A common reason is grain mismatch.

For example:

the aggregation table is grouped by year and quarter
the SQL groups by month, such as to_char(the_date, 'yyyy-MM')

Since month is more detailed than quarter, the query usually has to fall back to the detail table.

This is an important point:

Configuring an aggregation table does not mean every report will automatically use it. The query must match the table grain and measure definitions.

Best practices

Start with high-frequency slow queries

Do not build many aggregation tables at once. Start with the most common slow queries and optimize those first.

Make the grain explicit

Use clear table names that reflect the grain.

Examples:

agg_sales_store_month
agg_sales_region_quarter
agg_sales_product_year

Keep the measure meaning consistent

The aggregation table measure must match the semantic meaning used in reports.

Validate with SQL

Always verify configuration results in the report editor by checking the SQL and execution time.

Do not optimize only very coarse grains

If users often analyze data by month, a yearly aggregation table may provide limited benefit.

Keep the aggregation table refreshed

If the detail fact table changes but the aggregation table is not updated in time, report results may become inconsistent.

Design recommendations

Design by time grain

Create separate aggregation tables for:

month
quarter
year

This is useful when time-based analysis is common.

Design by subject area

Create aggregation tables for frequent analysis subjects, such as:

by store
by product
by region

Design by dashboard use case

For important dashboards, build aggregation tables that specifically match the chart patterns used there.

This is often the most practical strategy.

Special note on average, ratio, and distinct count

Some metrics are not safe to accelerate by storing only one final value.

Examples:

average
percentage
ratio
distinct count
complex calculated measures

These usually require additional design.

For example:

average may require both sum and count
ratio may require numerator and denominator
distinct count usually cannot be safely re-aggregated by simple addition

For this reason, aggregation tables are most effective when they focus first on:

GroupBy
Sum
Count
Max
Min

Troubleshooting

The aggregation table is configured, but the report still queries the detail fact table

Possible reasons include:

the report grain is more detailed than the aggregation table
the report uses dimensions not covered by the aggregation table
the metric mapping is incorrect
the summarization method is incorrect
the report uses unsupported filters
the aggregation table data is incomplete or outdated

The report result is incorrect after using the aggregation table

Possible reasons include:

the aggregation table measure does not match the intended business metric
the summarization method was selected incorrectly
the aggregation grain is inconsistent with the report design
the aggregation table data is out of sync with the detail table

I am not sure whether to use Count or Count table

Check the meaning of the aggregation table column in the database.

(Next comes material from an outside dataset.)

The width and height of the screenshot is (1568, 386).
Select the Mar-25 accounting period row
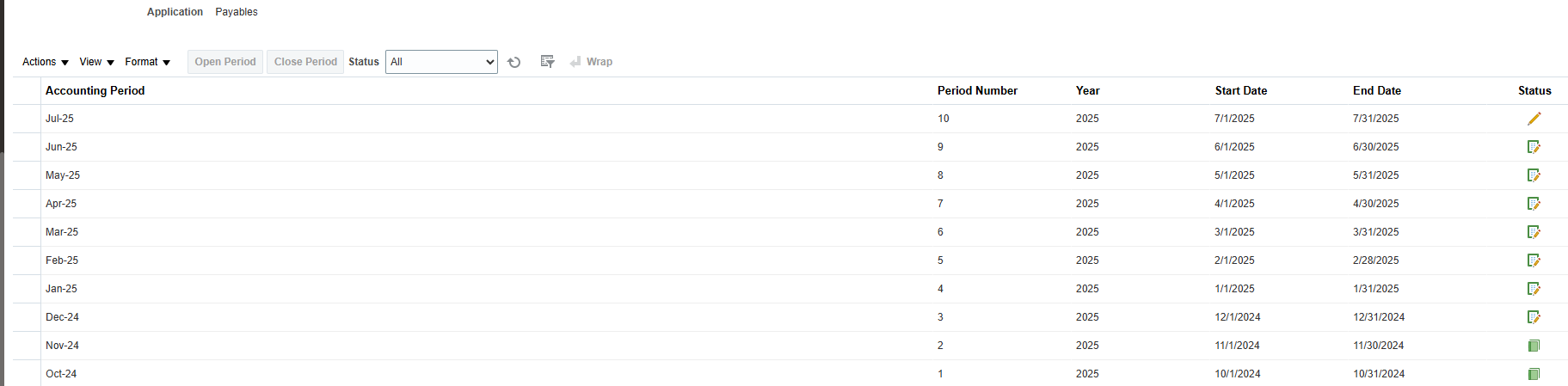pos(790,232)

If it counts a specific field, use Count
If it counts fact rows rolled into the aggregate row, use Count table

FAQ

Can one model use multiple aggregation tables

Yes. Different aggregation tables can serve different query patterns, grains, and dashboards.

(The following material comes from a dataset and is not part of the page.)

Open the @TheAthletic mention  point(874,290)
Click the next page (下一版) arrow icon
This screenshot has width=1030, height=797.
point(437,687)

Can an aggregation table replace the detail fact table

No. Aggregation tables are used for performance optimization. Detail tables are still needed for detailed analysis and queries that do not match the aggregation table grain.

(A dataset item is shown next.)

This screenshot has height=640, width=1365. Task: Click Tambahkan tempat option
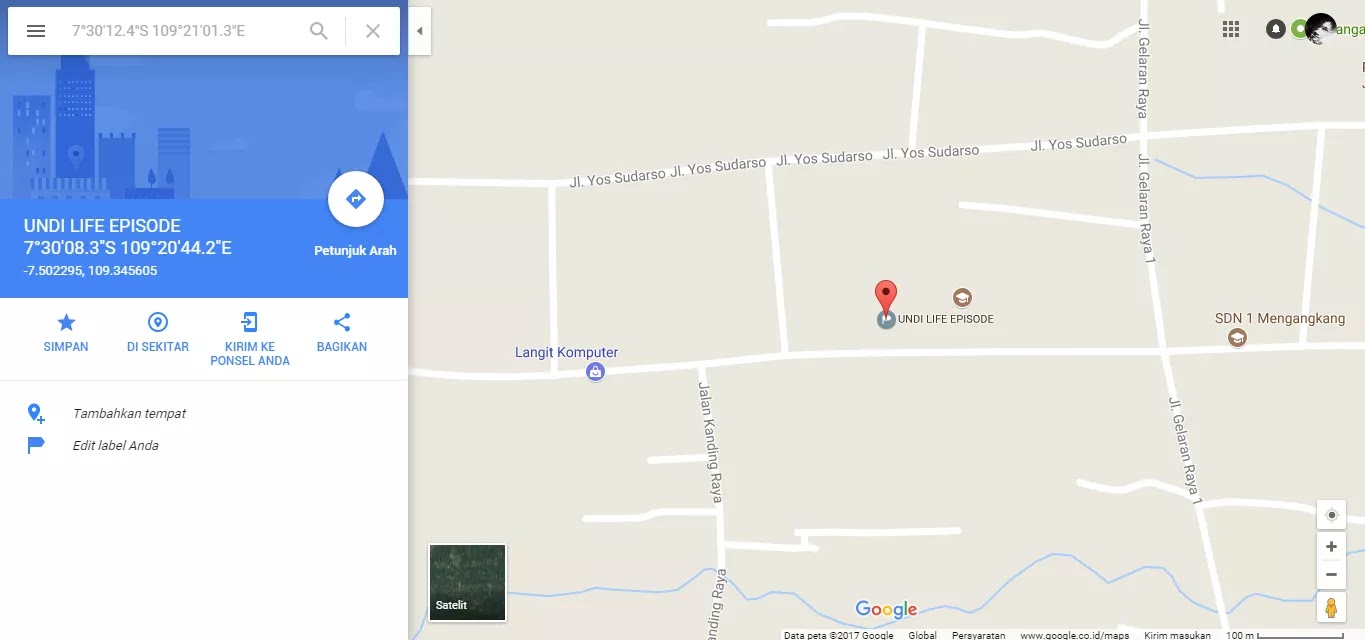[129, 413]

How do I know whether performance actually improved

Compare the following before and after configuration:

the generated SQL
the execution time shown in Execution cost
the report or dashboard response time

What happens if the summarization method is selected incorrectly

The query may not use the aggregation table, or the query result may be incorrect.

Summary

Aggregation tables in Datafor improve query performance by mapping pre-aggregated data to the detail model.

To use them effectively, focus on three things:

design the right aggregation grain
map dimensions and measures correctly
verify the generated SQL in the report editor

If these are done correctly, aggregation tables can significantly improve report performance on large datasets.